Not only is Ug99 a threat in itself, but even if we have resistant wheat, we have still another problem:"This thing has immense potential for social and human destruction." Startling words - but spoken by the father of the Green Revolution, Nobel laureate Norman Borlaug, they are not easily dismissed.
An infection is coming, and almost no one has heard about it. This infection isn't going to give you flu, or TB. In fact, it isn't interested in you at all. It is after the wheat plants that feed more people than any other single food source on the planet. And because of cutbacks in international research, we aren't prepared. The famines that were banished by the advent of disease-resistant crops in the Green Revolution of the 1960s could return, Borlaug told New Scientist.
The disease is Ug99, a virulent strain of black stem rust fungus (Puccinia graminis), discovered in Uganda in 1999. Since the Green Revolution, farmers everywhere have grown wheat varieties that resist stem rust, but Ug99 has evolved to take advantage of those varieties, and almost no wheat crops anywhere are resistant to it.

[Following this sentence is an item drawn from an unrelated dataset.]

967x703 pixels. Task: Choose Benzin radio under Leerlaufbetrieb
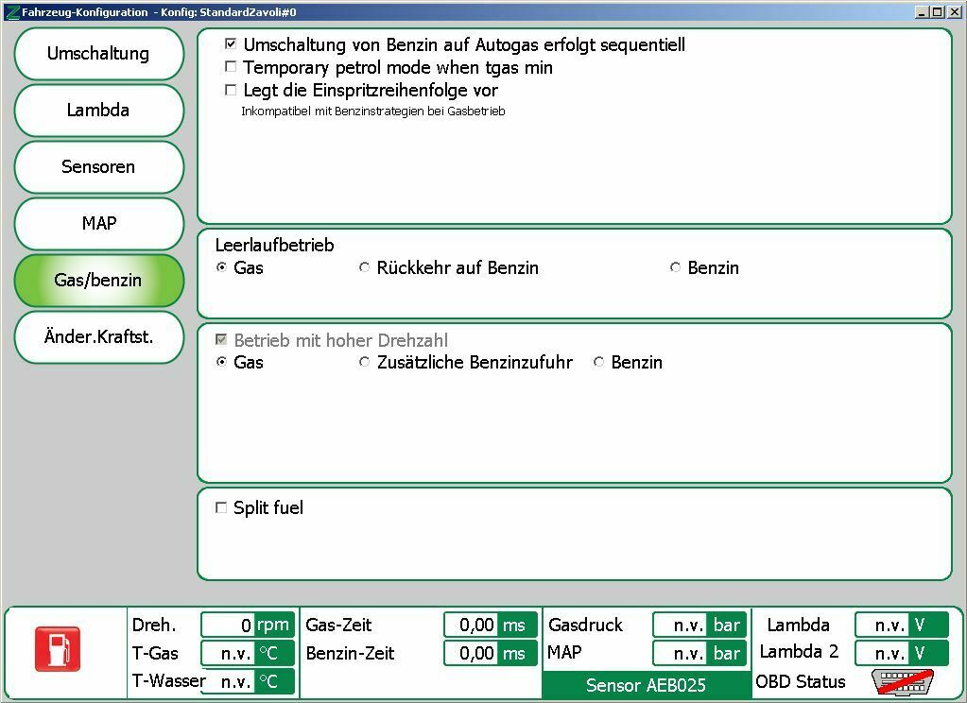pyautogui.click(x=675, y=268)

However, Ug99 has another ace up its sleeve. The spores blowing in the wind now are from the asexual stage that grows on wheat. If any blow onto the leaves of its other host, the barberry bush (Berberis vulgaris), they will change into the sexual form and swap genes with whatever other stem rusts they find. Barberry is native to west Asia. "As if it wasn't challenging enough breeding varieties that resist this thing," laments Ward. "All I know is that what blows into Iran will not be the same as what blows out."One solution is to apply fungicide to the crops which for many countries will work until new wheat can be developed that's resistant. But for poor countries fungicide is too expensive.
If you like to gamble, maybe it's a good time to go long on wheat futures?